- CEMP has an average dollar-volume (as measured by average daily share volume multiplied by share price) of $17.0 million.
- CEMP has traded 182,868 shares today.
- CEMP is trading at 4.45 times the normal volume for the stock at this time of day.
- CEMP is trading at a new high 5.05% above yesterday's close.
'Strong on High Relative Volume' stocks are worth watching because major volume moves tend to indicate underlying activity such as M&A events, material stock news, analyst upgrades, insider buying, buying from 'superinvestors,' or that hedge funds and momentum traders are piling into a stock ahead of a catalyst. Regardless of the impetus behind the price and volume action, when a stock moves with strength and volume it can indicate the start of a new trend on which early investors can capitalize.

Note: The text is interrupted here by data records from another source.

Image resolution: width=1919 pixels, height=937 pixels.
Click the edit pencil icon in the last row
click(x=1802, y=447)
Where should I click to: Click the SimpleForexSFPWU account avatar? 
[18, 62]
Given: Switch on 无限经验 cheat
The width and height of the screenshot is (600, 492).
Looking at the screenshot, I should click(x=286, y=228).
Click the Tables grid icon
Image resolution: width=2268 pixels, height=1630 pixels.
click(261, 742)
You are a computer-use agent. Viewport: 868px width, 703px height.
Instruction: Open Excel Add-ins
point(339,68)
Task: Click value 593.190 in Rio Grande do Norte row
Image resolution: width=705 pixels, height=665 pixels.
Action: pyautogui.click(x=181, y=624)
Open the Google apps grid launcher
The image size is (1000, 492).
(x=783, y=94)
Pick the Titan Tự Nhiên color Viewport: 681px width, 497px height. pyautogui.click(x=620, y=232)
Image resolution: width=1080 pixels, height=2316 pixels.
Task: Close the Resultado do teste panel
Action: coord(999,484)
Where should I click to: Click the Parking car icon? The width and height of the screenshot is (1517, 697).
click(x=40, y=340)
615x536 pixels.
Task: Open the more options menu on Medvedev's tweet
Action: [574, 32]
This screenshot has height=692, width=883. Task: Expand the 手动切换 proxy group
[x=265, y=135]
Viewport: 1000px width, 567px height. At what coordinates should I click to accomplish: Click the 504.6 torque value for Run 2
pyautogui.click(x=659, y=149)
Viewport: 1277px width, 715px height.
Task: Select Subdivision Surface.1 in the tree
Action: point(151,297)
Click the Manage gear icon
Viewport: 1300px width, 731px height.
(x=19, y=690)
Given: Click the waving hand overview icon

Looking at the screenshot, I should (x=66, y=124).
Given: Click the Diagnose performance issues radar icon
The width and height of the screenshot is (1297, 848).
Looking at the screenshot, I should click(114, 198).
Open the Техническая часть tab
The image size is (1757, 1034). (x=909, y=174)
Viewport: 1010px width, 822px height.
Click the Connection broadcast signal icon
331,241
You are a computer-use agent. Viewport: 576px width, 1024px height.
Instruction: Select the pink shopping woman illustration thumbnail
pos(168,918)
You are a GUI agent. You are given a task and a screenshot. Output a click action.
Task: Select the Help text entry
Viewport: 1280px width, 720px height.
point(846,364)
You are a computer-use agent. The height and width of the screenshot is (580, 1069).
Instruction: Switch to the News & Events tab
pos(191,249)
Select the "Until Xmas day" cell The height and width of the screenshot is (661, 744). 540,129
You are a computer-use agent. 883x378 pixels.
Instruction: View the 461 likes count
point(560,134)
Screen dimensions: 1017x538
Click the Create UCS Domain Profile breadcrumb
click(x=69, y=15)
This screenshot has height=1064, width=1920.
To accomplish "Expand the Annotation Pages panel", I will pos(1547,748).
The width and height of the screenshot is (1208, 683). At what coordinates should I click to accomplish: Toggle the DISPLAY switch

In the event of a well-timed trading opportunity, combining technical indicators with fundamental trends and a disciplined trading methodology should help you take the first steps towards investment success. EXCLUSIVE OFFER: Get the inside scoop on opportunities in CEMP with the Ticky from Trade-Ideas. See the FREE profile for CEMP NOW at Trade-Ideas More details on CEMP: Cempra, Inc., a clinical-stage pharmaceutical company, focuses on developing antibiotics to meet critical medical needs in the treatment of bacterial infectious diseases in North America. Currently there are 6 analysts that rate Cempra a buy, no analysts rate it a sell, and none rate it a hold. The average volume for Cempra has been 468,600 shares per day over the past 30 days. Cempra has a market cap of $774.4 million and is part of the health care sector and drugs industry. The stock has a beta of 1.29 and a short float of 12.4% with 3.68 days to cover. Shares are up 80.7% year-to-date as of the close of trading on Monday. STOCKS TO BUY: TheStreet Quant Ratings has identified a handful of stocks that can potentially TRIPLE in the next 12 months. Learn more. TheStreetRatings.com Analysis: TheStreet Quant Ratings rates Cempra as a sell. The company's weaknesses can be seen in multiple areas, such as its disappointing return on equity and feeble growth in its earnings per share. Highlights from the ratings report include:
- Return on equity has greatly decreased when compared to its ROE from the same quarter one year prior. This is a signal of major weakness within the corporation. Compared to other companies in the Pharmaceuticals industry and the overall market, CEMPRA INC's return on equity significantly trails that of both the industry average and the S&P 500.
- CEMPRA INC has improved earnings per share by 17.1% in the most recent quarter compared to the same quarter a year ago. This company has reported somewhat volatile earnings recently. We feel it is likely to report a decline in earnings in the coming year. During the past fiscal year, CEMPRA INC reported poor results of -$1.50 versus -$1.11 in the prior year. For the next year, the market is expecting a contraction of 23.0% in earnings (-$1.85 versus -$1.50).
- The net income growth from the same quarter one year ago has exceeded that of the S&P 500 and the Pharmaceuticals industry average. The net income increased by 16.8% when compared to the same quarter one year prior, going from -$13.65 million to -$11.36 million.
- Investors have driven up the company's shares by 53.94% over the past year, a rise that has exceeded that of the S&P 500 Index. Regarding the future course of this stock, we feel that the risks involved in investing in CEMP do not compensate for any future upside potential, despite the fact that it has seen nice gains over the past 12 months.
- The current debt-to-equity ratio, 0.47, is low and is below the industry average, implying that there has been successful management of debt levels. Along with this, the company maintains a quick ratio of 5.11, which clearly demonstrates the ability to cover short-term cash needs.
- You can view the full Cempra Ratings Report.